Assim, outro paradoxo da internet tem a ver com nosso grau de liberdade. Um adolescente hoje em dia tem muito mais liberdade virtual que física. É muito mais provável que os pais de um adolescente o permita “perambular” pela internet em vez de dar uma volta no quarteirão – no Brasil, de fato, em algumas localidades é extremamente perigoso andar na rua. Mas a obsessão com segurança fez com que nos voltássemos sem muito critérios para a internet, em que pese a crescente preocupação com segurança digital e restrição de conteúdos para o público jovem.
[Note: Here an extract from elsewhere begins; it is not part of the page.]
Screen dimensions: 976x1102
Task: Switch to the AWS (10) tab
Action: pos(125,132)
Por fim, não menos grave é o estímulo que a internet coloca sobre a ruminação. Como muitos sabem, mensagens negativas atraem muito mais a atenção das pessoas. E a internet, repleta de semi-celebridades dispostas a praticamente tudo para ter uma audiência e faturar, mais uma vez expõe seus exageros. Por exemplo, considere a tendência recente de pessoas exporem seus traumas de infância em redes sociais. De um lado, isso serve para a pessoa “colocar para fora” essas situações, que no passado eram proibidas de vir à luz, serivindo para perpetuar o sofrimento e a discriminação. De outro lado, o paradoxo: quanto mais essas pessoas falam desses traumas, mais a linguagem “psicológica” se perpetua, quando só o que se fala é de ansiedade, depressão, violência psicológica, assédio e assim por diante. Quer dizer, a internet permite uma constante ruminação – e a psicologia já nos mostrou os riscos disso, quando a pessoa só fica pensando no seu próprio problema ou situação, e se torna incapaz de romper a circularidade. Ela se prende em um looping que só intensifica seu sofrimento.
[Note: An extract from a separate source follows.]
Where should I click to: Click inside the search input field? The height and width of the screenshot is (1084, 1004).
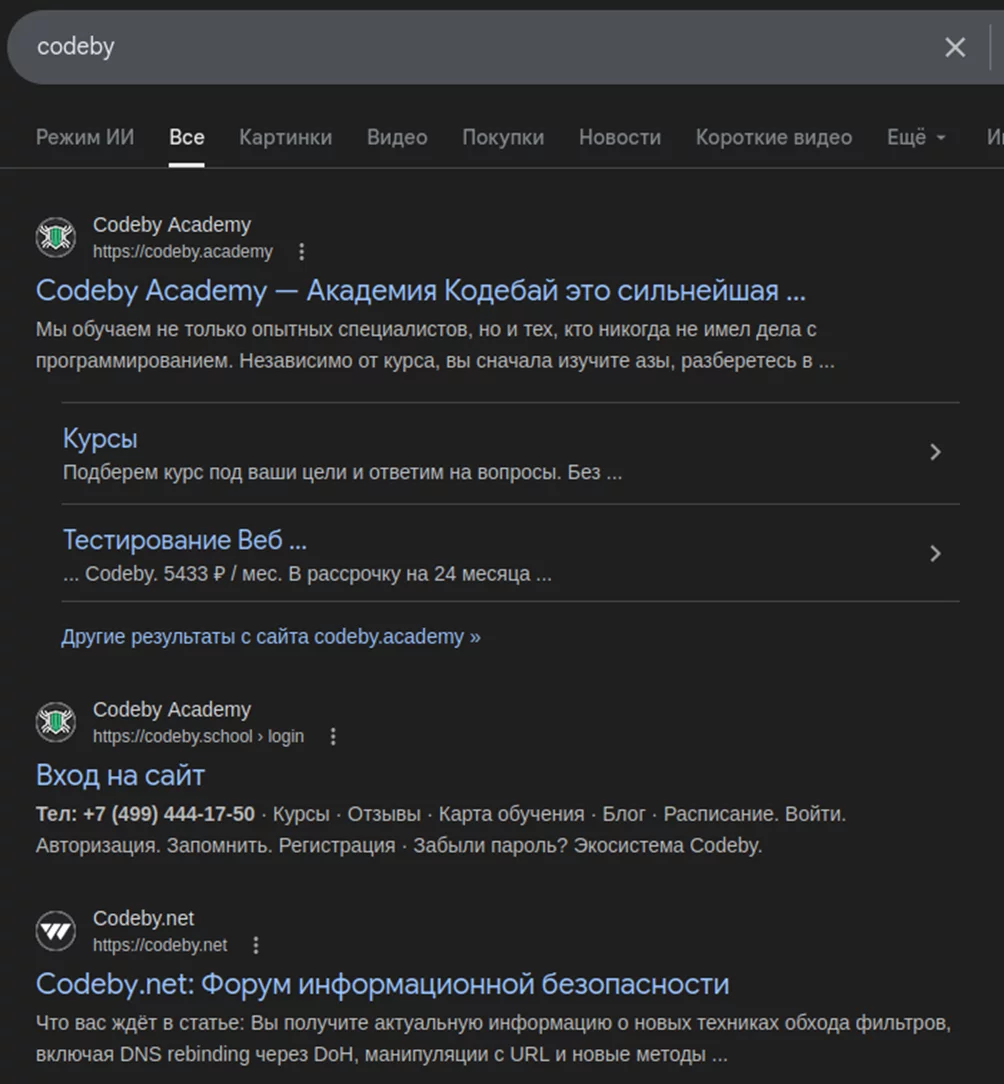[x=400, y=46]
O tédio é super importante, especialmente para um adolescente. É uma experiência de se sentir vazio. Porém, em vez de deixar o tédio “falar” e aprender com ele, nos impulsionando a experimentar, a fazer coisas diferentes, a preencher o vazio, nós o postergamos, mergulhando na internet, surfando de texto e imagem a texto e imagem, sem conexão com o mundo real e, sobretudo, com seu próprio mundo afetivo.

O compartilhamento de experiências é importante. Saber que você não está sozinho, que seu sofrimento não é só seu, ajuda na superação do problema, criando redes de solidariedade e apoio. Mas quando todo mundo amplifica seus problemas, tornando-os tão banais como em um post ou vídeo de alguns segundos em redes sociais, quando a linguagem é tão tóxica e poluente que você não enxerga mais nada além dela, então não podemos desconsiderar que a suposta solução para o problema está contribuindo, via ruminação, para sua própria existência. Não à toa os adolescentes estejam hoje vivendo uma crise de ansiedade generalizada, que vai de par em par com a popularização da linguagem psicológica em todos os recantos da internet.
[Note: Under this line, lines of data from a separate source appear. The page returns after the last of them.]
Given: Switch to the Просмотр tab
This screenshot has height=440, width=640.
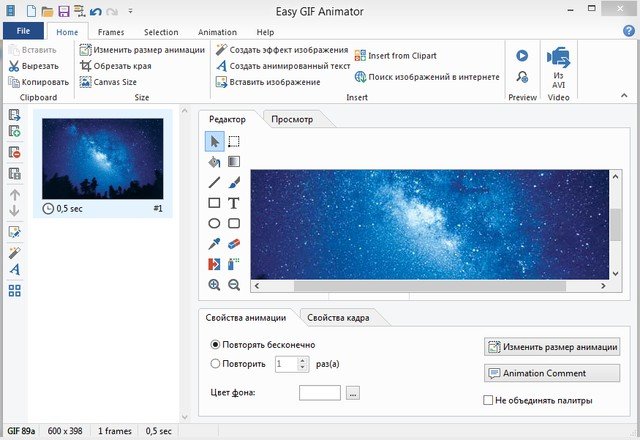Looking at the screenshot, I should [292, 119].
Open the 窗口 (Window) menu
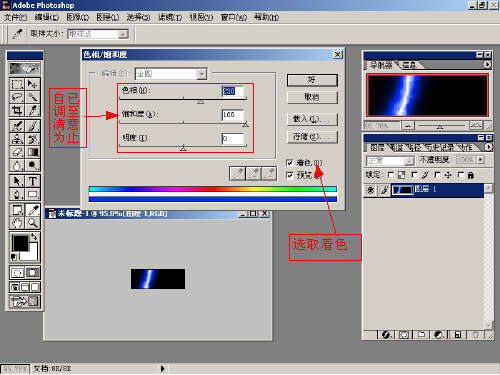The width and height of the screenshot is (500, 375). (x=234, y=17)
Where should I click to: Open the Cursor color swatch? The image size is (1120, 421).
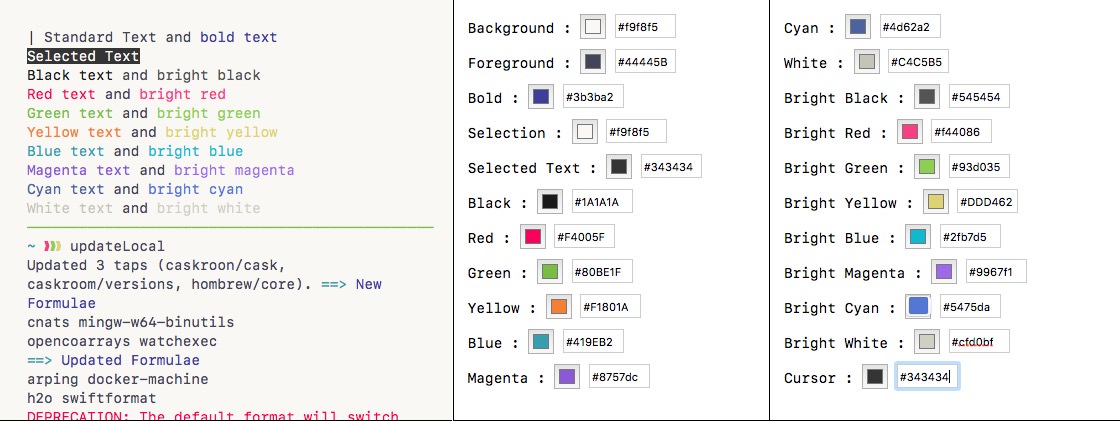(875, 377)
É preciso haver barreiras. A ruminação da internet torna difícil a criação de barreiras. É preciso riscar uma linha no chão a fim de estabelecer os limites do falar por falar. Se pensarmos novamente nos insights da perspectiva cognitivo-comportamental, a internet está hiperinflando crenças e pensamentos, culminando em potenciais profecias auto-realizadoras. Pesquisadores têm chamado isso de “inflação de prevalência” – quanto mais consciência as pessoas têm, via narrativas plenamente disponíveis, mais elas passam a se definir e a ver o mundo da perspectiva de sintomas e diagnósticos.